/---
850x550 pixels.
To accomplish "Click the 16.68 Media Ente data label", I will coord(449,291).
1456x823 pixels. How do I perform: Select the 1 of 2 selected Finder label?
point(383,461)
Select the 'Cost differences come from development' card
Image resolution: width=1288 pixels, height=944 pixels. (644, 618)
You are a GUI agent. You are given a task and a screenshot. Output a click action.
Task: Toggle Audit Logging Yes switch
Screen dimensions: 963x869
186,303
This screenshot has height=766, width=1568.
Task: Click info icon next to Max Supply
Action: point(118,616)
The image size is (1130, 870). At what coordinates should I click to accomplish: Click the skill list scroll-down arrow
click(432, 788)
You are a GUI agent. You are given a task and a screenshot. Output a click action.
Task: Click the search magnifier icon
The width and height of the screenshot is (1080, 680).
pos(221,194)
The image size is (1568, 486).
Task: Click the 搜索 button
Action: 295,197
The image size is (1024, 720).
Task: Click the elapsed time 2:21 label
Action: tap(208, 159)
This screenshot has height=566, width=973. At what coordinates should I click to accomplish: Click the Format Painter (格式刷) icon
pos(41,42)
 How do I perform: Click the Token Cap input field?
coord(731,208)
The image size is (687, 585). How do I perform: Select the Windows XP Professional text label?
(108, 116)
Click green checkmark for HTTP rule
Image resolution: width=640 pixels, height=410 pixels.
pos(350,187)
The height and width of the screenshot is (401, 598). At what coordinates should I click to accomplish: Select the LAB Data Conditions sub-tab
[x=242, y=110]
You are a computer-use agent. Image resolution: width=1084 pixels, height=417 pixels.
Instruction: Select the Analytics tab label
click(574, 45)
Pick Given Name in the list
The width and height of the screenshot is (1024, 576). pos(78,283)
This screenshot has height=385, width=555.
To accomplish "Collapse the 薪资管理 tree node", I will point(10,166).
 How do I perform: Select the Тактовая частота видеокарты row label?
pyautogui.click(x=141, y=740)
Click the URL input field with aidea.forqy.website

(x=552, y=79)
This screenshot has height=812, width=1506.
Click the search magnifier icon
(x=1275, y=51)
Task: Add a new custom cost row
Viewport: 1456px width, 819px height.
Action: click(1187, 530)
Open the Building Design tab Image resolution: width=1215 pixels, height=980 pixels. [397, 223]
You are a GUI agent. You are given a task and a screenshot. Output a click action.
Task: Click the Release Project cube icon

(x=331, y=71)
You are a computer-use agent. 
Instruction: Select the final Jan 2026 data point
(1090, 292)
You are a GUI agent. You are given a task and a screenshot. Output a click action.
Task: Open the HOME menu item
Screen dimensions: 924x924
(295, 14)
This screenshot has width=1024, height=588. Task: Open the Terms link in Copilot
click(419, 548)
\---
> [Problem statement]
Lines containing the string "will" above: how many are there? Answer with the number only.

> [Answer for the task]
2